→ **What is needed**: Reproduce each of the following records verbatim, line by line.

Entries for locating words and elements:

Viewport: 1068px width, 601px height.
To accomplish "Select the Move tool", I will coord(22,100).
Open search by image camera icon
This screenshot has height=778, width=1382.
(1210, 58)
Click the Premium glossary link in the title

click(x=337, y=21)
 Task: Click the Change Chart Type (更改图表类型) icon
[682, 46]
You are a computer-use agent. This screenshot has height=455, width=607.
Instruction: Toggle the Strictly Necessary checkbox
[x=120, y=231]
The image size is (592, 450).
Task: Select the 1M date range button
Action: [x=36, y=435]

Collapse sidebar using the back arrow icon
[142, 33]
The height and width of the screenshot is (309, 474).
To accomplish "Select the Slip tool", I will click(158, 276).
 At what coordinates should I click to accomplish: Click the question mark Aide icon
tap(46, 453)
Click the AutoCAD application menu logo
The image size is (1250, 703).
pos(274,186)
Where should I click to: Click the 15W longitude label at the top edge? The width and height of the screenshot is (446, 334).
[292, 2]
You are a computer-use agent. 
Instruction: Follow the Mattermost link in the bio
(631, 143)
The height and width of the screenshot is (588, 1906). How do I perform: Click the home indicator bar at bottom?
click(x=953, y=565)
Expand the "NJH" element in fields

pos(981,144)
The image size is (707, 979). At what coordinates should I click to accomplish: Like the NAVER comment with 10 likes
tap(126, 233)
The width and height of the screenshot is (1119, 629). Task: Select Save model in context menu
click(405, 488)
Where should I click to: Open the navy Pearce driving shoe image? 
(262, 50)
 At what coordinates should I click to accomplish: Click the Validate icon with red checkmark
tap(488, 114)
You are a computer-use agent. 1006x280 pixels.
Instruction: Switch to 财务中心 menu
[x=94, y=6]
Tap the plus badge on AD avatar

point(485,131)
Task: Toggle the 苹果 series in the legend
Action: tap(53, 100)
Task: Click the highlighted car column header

→ **Solution to this exercise**:
Viewport: 1068px width, 601px height.
To accomplish "Select the Move tool", I will coord(22,100).
Open search by image camera icon
This screenshot has height=778, width=1382.
(1210, 58)
Click the Premium glossary link in the title

click(x=337, y=21)
 Task: Click the Change Chart Type (更改图表类型) icon
[682, 46]
You are a computer-use agent. This screenshot has height=455, width=607.
Instruction: Toggle the Strictly Necessary checkbox
[x=120, y=231]
The image size is (592, 450).
Task: Select the 1M date range button
Action: [x=36, y=435]

Collapse sidebar using the back arrow icon
[142, 33]
The height and width of the screenshot is (309, 474).
To accomplish "Select the Slip tool", I will click(158, 276).
 At what coordinates should I click to accomplish: Click the question mark Aide icon
tap(46, 453)
Click the AutoCAD application menu logo
The image size is (1250, 703).
pos(274,186)
Where should I click to: Click the 15W longitude label at the top edge? The width and height of the screenshot is (446, 334).
[292, 2]
You are a computer-use agent. 
Instruction: Follow the Mattermost link in the bio
(631, 143)
The height and width of the screenshot is (588, 1906). How do I perform: Click the home indicator bar at bottom?
click(x=953, y=565)
Expand the "NJH" element in fields

pos(981,144)
The image size is (707, 979). At what coordinates should I click to accomplish: Like the NAVER comment with 10 likes
tap(126, 233)
The width and height of the screenshot is (1119, 629). Task: Select Save model in context menu
click(405, 488)
Where should I click to: Open the navy Pearce driving shoe image? 
(262, 50)
 At what coordinates should I click to accomplish: Click the Validate icon with red checkmark
tap(488, 114)
You are a computer-use agent. 1006x280 pixels.
Instruction: Switch to 财务中心 menu
[x=94, y=6]
Tap the plus badge on AD avatar

point(485,131)
Task: Toggle the 苹果 series in the legend
Action: tap(53, 100)
Task: Click the highlighted car column header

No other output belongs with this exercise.